The Great Debate Continues For Another Year: Which Is Better? Real Christmas Trees Or Artificial Christmas Trees?
Now that the holidays are on our heels, the never-ending debate over the best kind of Christmas tree is back.
Is it really much better to stick to tradition and still use real evergreen trees — or would an artificial Christmas tree be more beneficial in this day and age?
Let's weigh the pros and cons in the great Christmas tree debate.
Straight from the Local Farm: Real Christmas Trees
Real evergreen trees look good, smell good and — once the holidays are over — can be brought to a recycling facility where they can be cut down or chipped to be used as fuel or fertilizer.
Purchasing from Christmas tree farms is not a danger to the ecosystem because the trees are not cut from the woods. Rather, the tree farms cultivate live Christmas trees each year, so there's no longer any danger of deforestation.
Live Christmas trees produce oxygen and absorb carbon dioxide, thereby reducing the owner's carbon footprint. Buying live trees can also support the local industry since these evergreen products are locally grown. Artificial Christmas trees are, on the other hand, shipped from other parts of the world.
"It's local farmers employing local people, which contributes to local economy and prosperity," shared Mike Bondi, executive director of the Pacific Northwest Christmas Tree Association.
On the downside, a real Christmas tree can pose a great danger to home owners who are not familiar with the hidden threats they inadvertently welcome into their homes. (No, it's not going to follow M. Night Shyamalan's idea in "The Happening" and kill off humans.)
Nothing, however, is stopping creepy little organisms from claiming the tree of your choice as their home.
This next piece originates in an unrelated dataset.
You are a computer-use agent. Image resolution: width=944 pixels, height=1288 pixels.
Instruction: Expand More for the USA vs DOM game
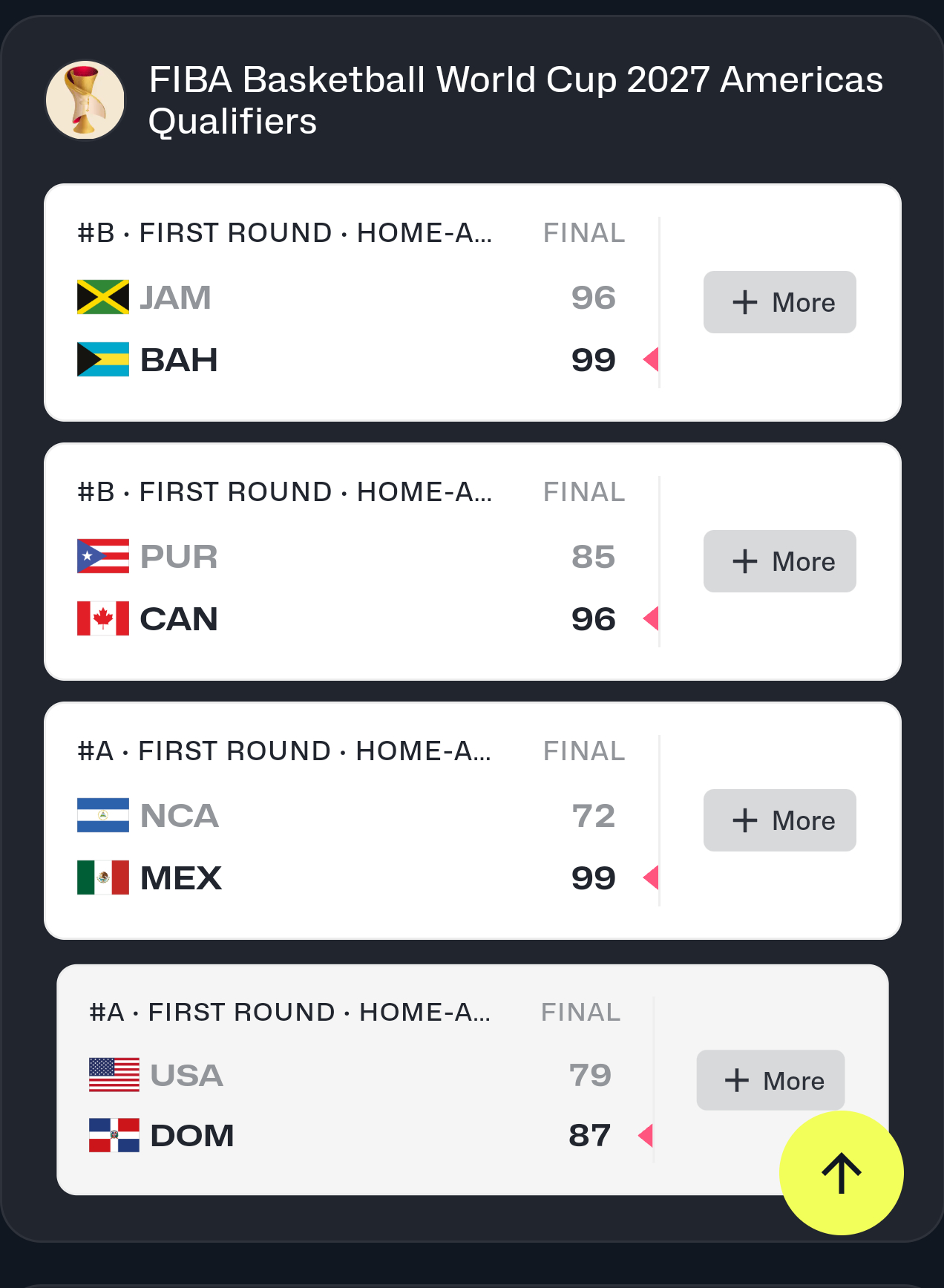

Let's begin with the things that gravely affect only the tree: mildew and fungi. Not only will these things hasten the rotting of real trees, but they may also attract bugs that consider them a delicacy.
Since we're on the topic of bugs, real trees can house mites, lice, ticks, moths and stink bugs, among other insects that hibernate for the winter but wake up from the warmth of your living room. These bugs are potential carriers of dangerous diseases, and you would be in danger when they manage to hide well enough to gain entrance into your home.
Oh, we're not done yet!
There's another one that poses great danger because it is an expert at hide-and-seek. Brown Recluse Spiders can also sometimes conceal themselves in the trees, and you'll only find out that you had a "reclusive" spidey roommate all along when you end up suffering chills, joint pains and bloody urine, among other symptoms from those two little bite marks.
Out of the Box: Fake Christmas Trees
Technology has come a long way since those drab polyvinyl chloride (PVC) trees first came into production. From the 1990s, artificial Christmas tree manufacturers have been working hard at making their trees look more authentic.
Some realistic-looking artificial Christmas trees, such as those from Balsam Hill that use "True Needle" technology and those from Frontgate's "Natural Series," attempt to capture the fine detailing of real foliage as well as the actual tree shape of a live evergreen.
Many companies also offer pre-lit artificial trees (circuitry inside the tree pole is already arranged for the customer's convenience), as well as scent sticks that can be hung from the branches to give off the scent of a real tree.
So what's the downside to using a fake Christmas tree?
Manufacturers of fake Christmas trees continue to face the challenge of reducing their carbon footprint, even with technology improving.
Of course, disposal is still a major issue. Since plastic is an important component of artificial trees, these non-biodegradable products will make it difficult for nature to decompose the material.
Premium artificial trees may now look authentic and smell great (thanks to artificial scents), but no matter how close they get to mimicking the real thing, they are still not real.
Consumers have also become conscious of their impact on the environment, so artificial tree manufacturers will have to find a way to produce more environment-friendly products.
And the Winner is...
The great Christmas tree debate all boils down to the authenticity of real trees versus the convenience of artificial ones, and the health hazards posed by mildew, fungi and bugs from live trees versus the carbon footprint and non-biodegradable trash from plastic Christmas trees.
The choice a consumer makes depends on whether they value tradition or practicality. In the end, a smart buyer will consider all angles before deciding on their evergreen masterpiece.